4.7. RNA Microarray Data Analysis
Total RNA was isolated from CD34+ cells using RNeasy Mini Kit (Qiagen). RNA was isolated from CD34+ cells of five GH-treated patients at baseline, and in 3rd and 6th month of treatment, and of five control subjects, and next was pooled to generate the final RNA sample representing a particular group of patients. Sense-strand cDNA generated from total RNA using an Ambion WT Expression Kit (Life Technologies, Paisley, UK) was fragmented and labeled using the GeneChipH WT Terminal Labeling Kit (Affymetrix, Santa Clara, CA, USA) and hybridized onto an Affymetrix WT Array Strip. Hybridization as well as subsequent fluidics and scanning steps were performed using an Affymetrix GeneAtlasTM system (Affymetrix). Differences in the expression of the chosen genes and Gene Ontology (GO) terms were analyzed in the R programming environment using Bioconductor packages.
4.8. ELISA
The systemic levels of IGF-1 were measured using commercially available, high-sensitivity ELISA Quantikine human immunoassay kit (R&D Systems, Minneapolis, MN, USA) according to the manufacturer’s instructions.
4.9. Western Blot Analysis
Total protein was isolated from CD34+ cells using PARIS kit (Life Technologies, Paisley, UK).
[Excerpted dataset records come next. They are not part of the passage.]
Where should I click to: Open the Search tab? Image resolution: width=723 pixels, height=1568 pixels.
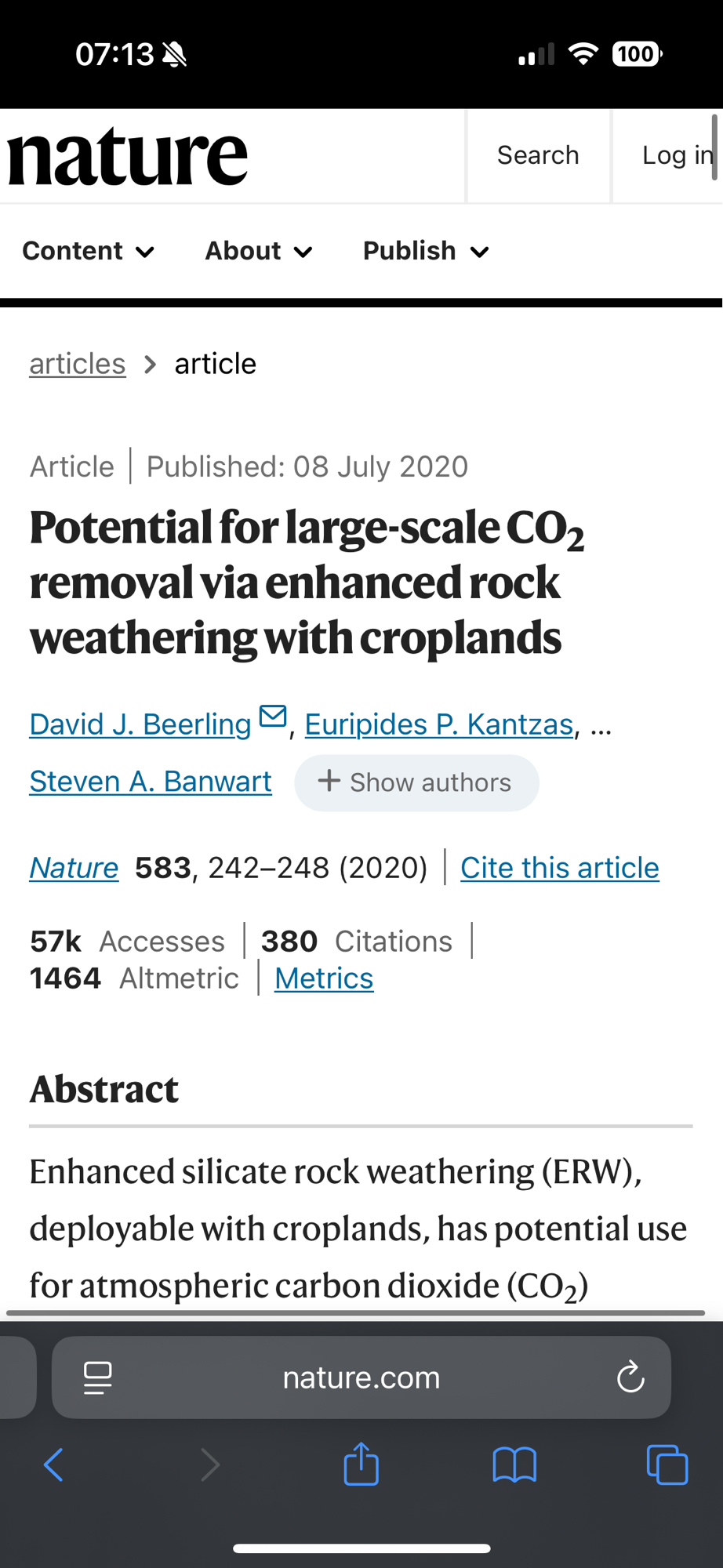pos(538,155)
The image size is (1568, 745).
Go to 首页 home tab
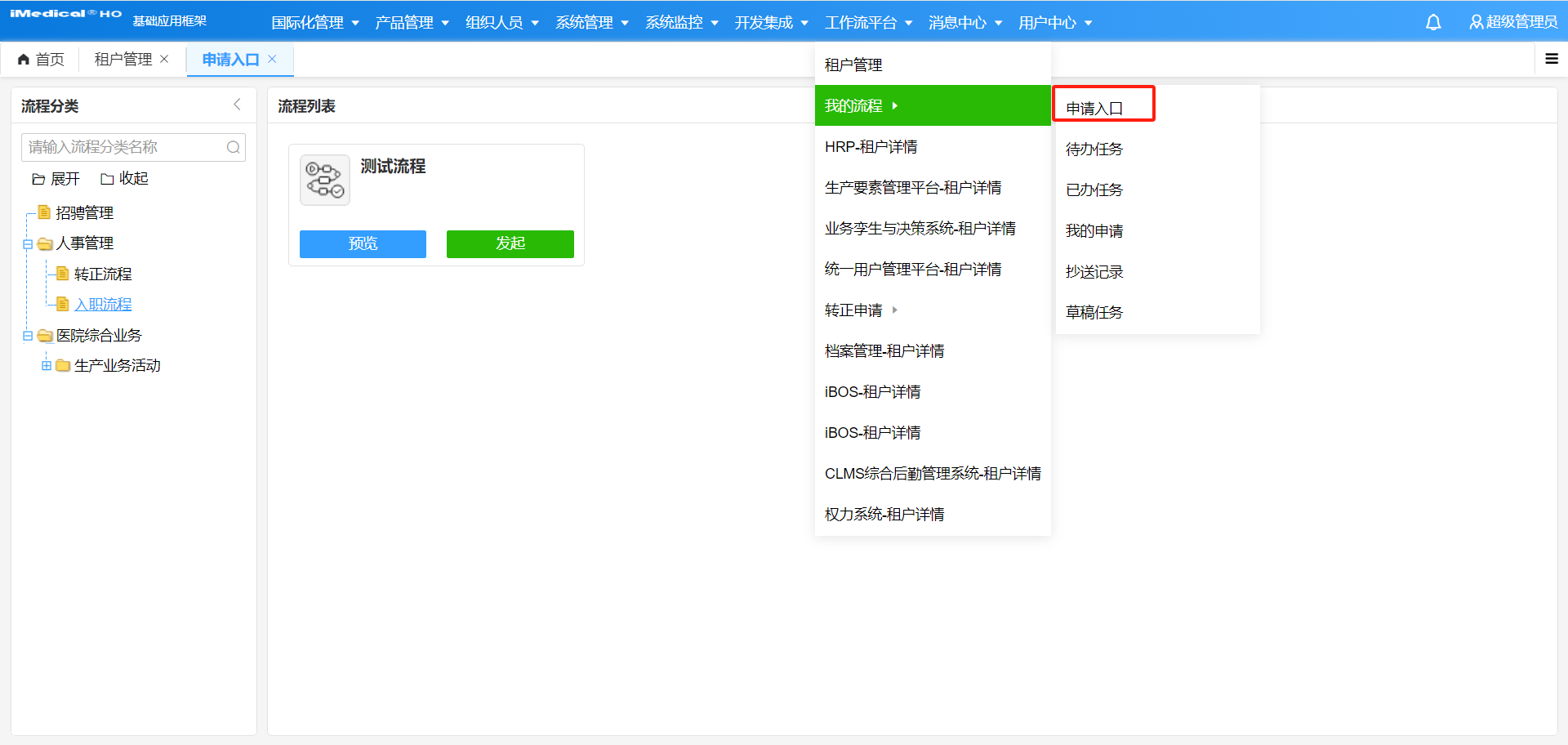(x=41, y=59)
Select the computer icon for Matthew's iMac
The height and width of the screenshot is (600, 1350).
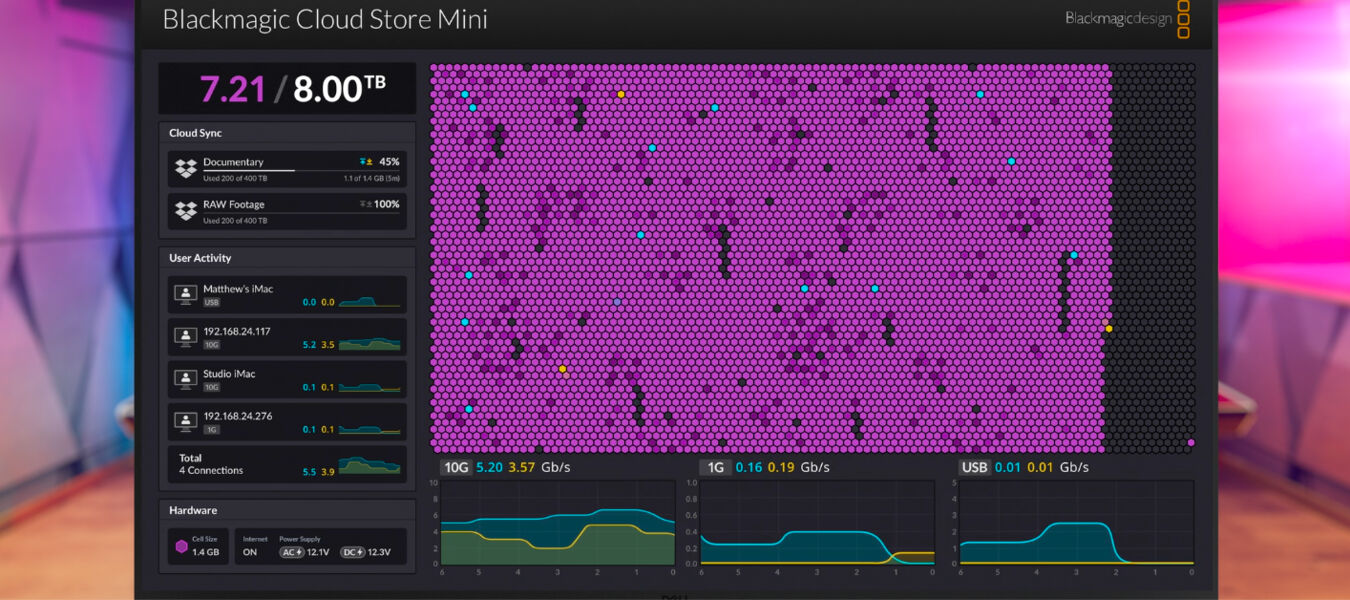coord(185,294)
Protein was isolated from CD34+ cells of seven GH-treated patients at baseline, and in 3rd and 6th month of treatment, and of seven control subjects, and next was pooled to generate the final protein sample representing a particular group of patients. Briefly, cells were homogenized in the Cell Disruption Buffer containing protease and phosphatase inhibitors (10 µg/mL leupeptin, 10 µg/mL aprotinin, 1 µg/mL pepstatin A, 1 mM sodium fluoride, and 2 mM Na3VO4) (all from Sigma Aldrich, St. Louis, MO, USA). The mixture was centrifuged, supernatants were collected, and protein concentrations were determined using the Bradford protein assay (Sigma Aldrich). Equal amounts of protein (20 µg/well) were loaded and separated by 4%–20% sodium dodecyl sulfate polyacrylamide gel electrophoresis (SDS-PAGE, mini-PROTEAN II electrophoresis system, Bio-Rad, Hercules, CA, USA) and then transferred to a 0.2-µm polyvinylidene fluoride (PVDF) membrane (Bio-Rad, Hercules, CA, USA). The membrane was probed with selected primary monoclonal/polyclonal IgG antibodies directed against the amino acid sequences of BCL-2, BAX, cleaved caspase-3, procaspase-3 and phosphorylated STAT-5 (all from Cell Signaling Technology, Beverly, MA, USA). Immunoreactive bands were detected using horseradish peroxidase-conjugated goat anti-rabbit and donkey-anti-goat secondary antibodies (Santa Cruz Biotechnology, Santa Cruz, CA, USA). Chemiluminescence detection was performed using the ECL Select Detection Kit (GE Healthcare, formerly Amersham Life Sciences, Little Chalfont, UK), and bands were subsequently visualized using a UVP camera (Gel DOC-It Imaging system; Bio-Rad, Hercules, CA, USA). Loading in the lanes was evaluated by stripping the blots for 2 h at 37 °C and then overnight at room temperature (IgG Elution Buffer; Thermo Fisher Scientific, Waltham, MA, USA). Reprobing was then performed in an analogous manner with a human anti-BMG monoclonal antibody (Santa Cruz Biotechnology, Santa Cruz, CA, USA) at a 1:1000 dilution, followed by an HRP-conjugated secondary antibody as described above. Protein levels were analyzed densitometrically by ImageJ software. Re-probing blots with more than one antibody against phosphorylated and total protein was performed in the same PVDF membranes. Each group analyzed in WB was performed in triplicate of biological replication.
4.10. Statistical Methods
Differences in the values of the quantitative parameters were compared between groups by unpaired Student t-test with Welch’s correction; for non-parametric tests, values were compared using the Mann-Whitney test. A p value of <0.05 was considered statistically significant.